Language, monuments, and the politics of memory in Quebec and Ireland

Eire-Ireland:Journal of Irish Studies, Spring-Summer, 2003 by Kathleen O'Brien

On one level the presence of the Irish text pays tribute to or purports to speak for the Irish speakers who came from some of the regions most severely affected by the famine. Of the nearly one million who died in the famine, the majority carne from poorer areas populated by Irish speakers. Moreover, Michael Cronin notes that many of the five million who left Ireland between 1846 and 1901 were also from these regions (1996:106). One might extend a lament for the famine dead and losses caused by emigration to a lament for Gaelic cultural decline after the famine, but several factors complicate this interpretation. Cronin notes that by 1801 only about half of the five million people living in Ireland spoke Irish. By 1831, the sharp rise in population among the poor had raised the number of Irish-speakers to the highest level it had ever been, but the introduction of the national education system that year forbade the teaching and speaking of Irish in primary schools funded by the Board of Education. (2) Thus, even though the population in Irish-speaking regions had grown rapidly for forty-five years, a decade before the famine the growth of Irish as a language of literacy was actually reversing. Irish was not admissible as a subject in Irish schools until 1878 and was not widely embraced even then.

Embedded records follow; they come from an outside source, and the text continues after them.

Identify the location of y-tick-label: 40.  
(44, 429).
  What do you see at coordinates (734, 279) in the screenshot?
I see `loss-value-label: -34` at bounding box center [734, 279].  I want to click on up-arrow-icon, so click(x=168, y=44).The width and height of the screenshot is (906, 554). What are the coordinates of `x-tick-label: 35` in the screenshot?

Cronin also observes that the defense of the French language that followed the implementation of the Quebec Act had no parallel in Ireland. For much of the nineteenth century, despite efforts of the Christian Brothers and other clergy, the Catholic church was more concerned with gaining control of the Irish education system than with issues of language (Cronin 1996:106). Moreover, Protestant populations of Ireland were generally not Irish speakers or were minimally competent in Irish for specific purposes such as landlord-to-tenant communication. Between the mid-1840s and 1909, Irish immigrants were second in number to the French Canadians in some parts of Quebec, but literacy in the Irish language was low. Although the famine was a devastating trauma, to attribute the evocation of shared famine experiences through the display of the Irish language per se would be a gross simplification. Nevertheless, for most monument visitors, the Irish panel was a visual code to suggest the presence of a distinct Irish community. The script framed that presence as not-English, not-French, and not readable. In the post-famine turmoil of immigrant communities struggling to gain new footholds, such an unreadable visual display could also inadvertently reinforce other negative characterizations of desperate famine-era Irish immigrants as a group "apart" from more advantaged newcomers.

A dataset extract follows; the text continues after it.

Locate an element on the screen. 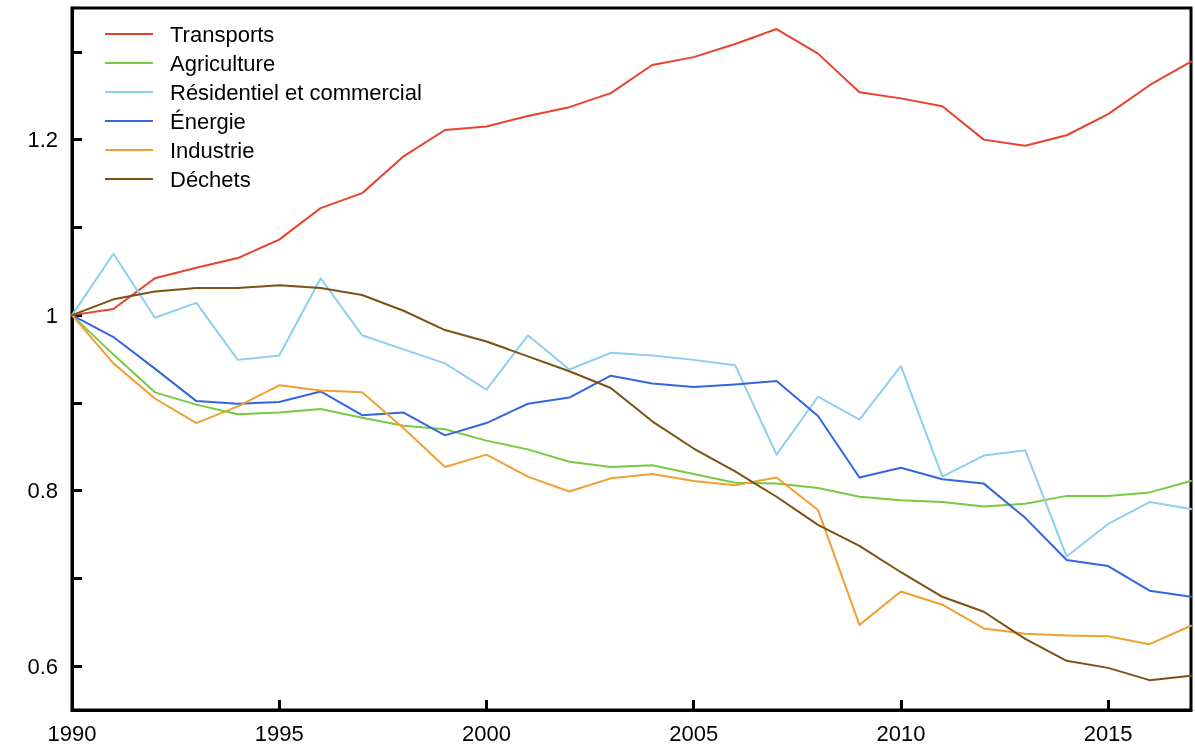 The height and width of the screenshot is (754, 1195). legend-label: Déchets is located at coordinates (210, 179).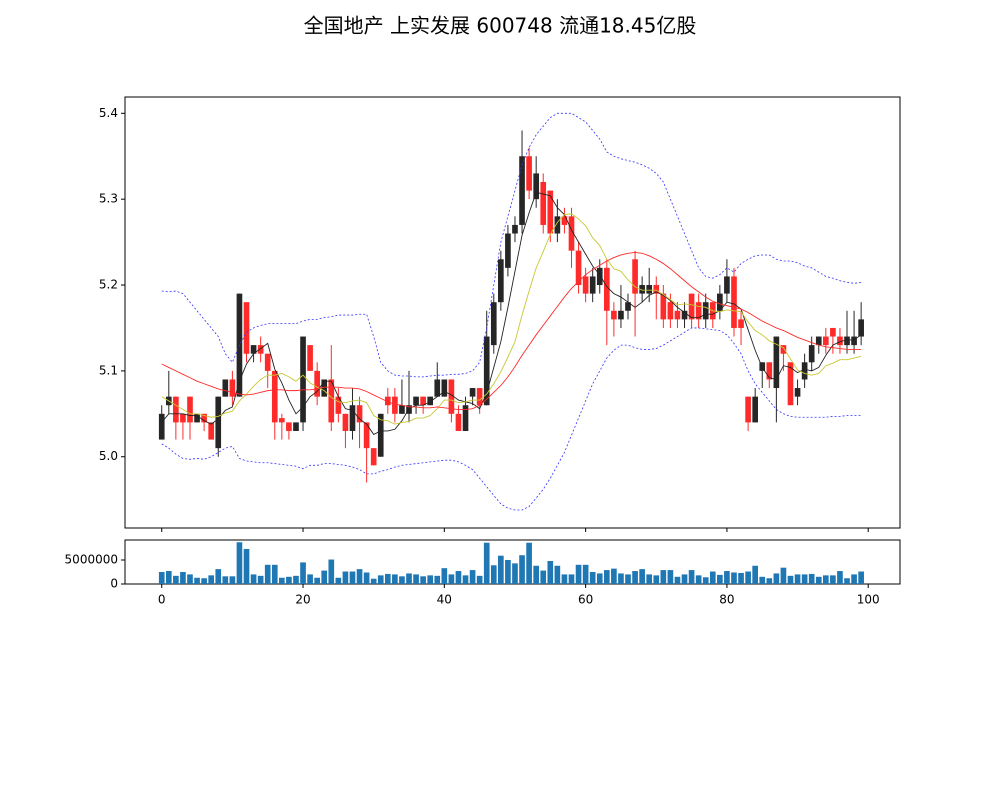 The height and width of the screenshot is (804, 1000). I want to click on x-tick-label: 0, so click(162, 600).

In the context of Irish cultural nationalism in the 1890s, display of the Irish language also suggests other configurations of Irish identity and Catholicism. Following Douglas Hyde's return to Ireland after teaching in Canada, his 1892 lecture, "The Necessity for De-Anglicising Ireland," helped insert the Irish language into the nationalist message, leading to the formation of the Gaelic League in the same year. Under Hyde's presidency (1893-1915), the popularity of Gaelic League at all levels of Irish society spawned numerous chapters and language classes, including many in North America. Hyde, the son of a Church of Ireland rector, was an ardent Irish speaker and hardly emblematic of the poverty and illiteracy often associated with native speakers of the language.